The COVID-19 pandemic has impacted consumer behavior across various industries. In turn, business owners, from those operating brick-and-mortar stores to large global corporations, had to develop innovative solutions to respond to the changes. Nobody predicted how drastic the effects the pandemic will bring to society, but there’s nowhere else to move but forward. While some are still trying to recover what the world was before, many are embracing what the post-pandemic economy will look like and are already bracing themselves to face it.
As Arizona-based venture capitalist, Ashton Eugene Thomas said, “If we had learned one thing from the pandemic, it’s that literally, everything can change at the blink of an eye.” Thomas is just one of the many industry leaders who are making improvements to their systems to cushion their companies and employees from potential crises in the future.

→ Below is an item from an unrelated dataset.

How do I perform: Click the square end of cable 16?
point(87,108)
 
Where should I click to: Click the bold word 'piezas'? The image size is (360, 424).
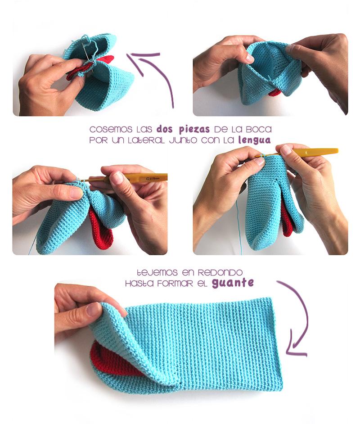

The pandemic also affected the workforce. While there are still a few businesses employing their people on site, many business owners have opted to have their employees work from home, keeping them safe from the health risks. The change also made many companies realize that they do not need the traditional setup to operate anymore. They can have employers working remotely from virtually anywhere on the planet.
But despite the advantages presented by the digital space for “pandemic workers,” there are many who failed to keep their employment after the massive retrenchments during the onset of the pandemic, mainly because the nature of their jobs required them to be physically present, which was generally restricted anywhere. Economic leaders across Florida are already coordinating with government leaders to address the state’s 4.7% unemployment rate and substantially decrease statistics and get people back to work.
“How the economy opens up will be crucial,” said Thomas. “To open up, the country will need employees to fill the countless number of jobs that will be created.”
Mask mandates, physical distancing protocols, and the enforced pandemic dining etiquette also affected the national economy as those from the food industry were called to close their doors to the general public. But with the ongoing vaccine rollouts, restaurants, cafes, and hotels are now anticipating a comeback. While business owners are eager to reopen their stores, they are also struggling to find employees. Experts predict that the lack of enthusiasm from the workforce to work service jobs is partly because owners fail to provide them with a “living wage.” Therefore, the food and hospitality industry, despite being allowed to operate in full capacity, is projected to struggle due to the minimal workforce.
In response, food businesses and retail establishments have popped signs asking for customer patience as they strive to cater to the ongoing economic boost. Austan Goolsbee, an economics professor at the University of Chicago Booth School of Business and former economic adviser to former President Barack Obama, recently told NBC News to expect, “Worse service in affected industries—wait times at restaurants, retail, housing renovations, and the like.” Despite the unemployment rate, experts are predicting that the percentage will drop soon after employers understand the need to increase wages.
In an interview, Jeffrey Miron, director of economics studies at the Cato Institute, said, “The worker shortage will go away because wages will rise. And then consumer prices will follow.”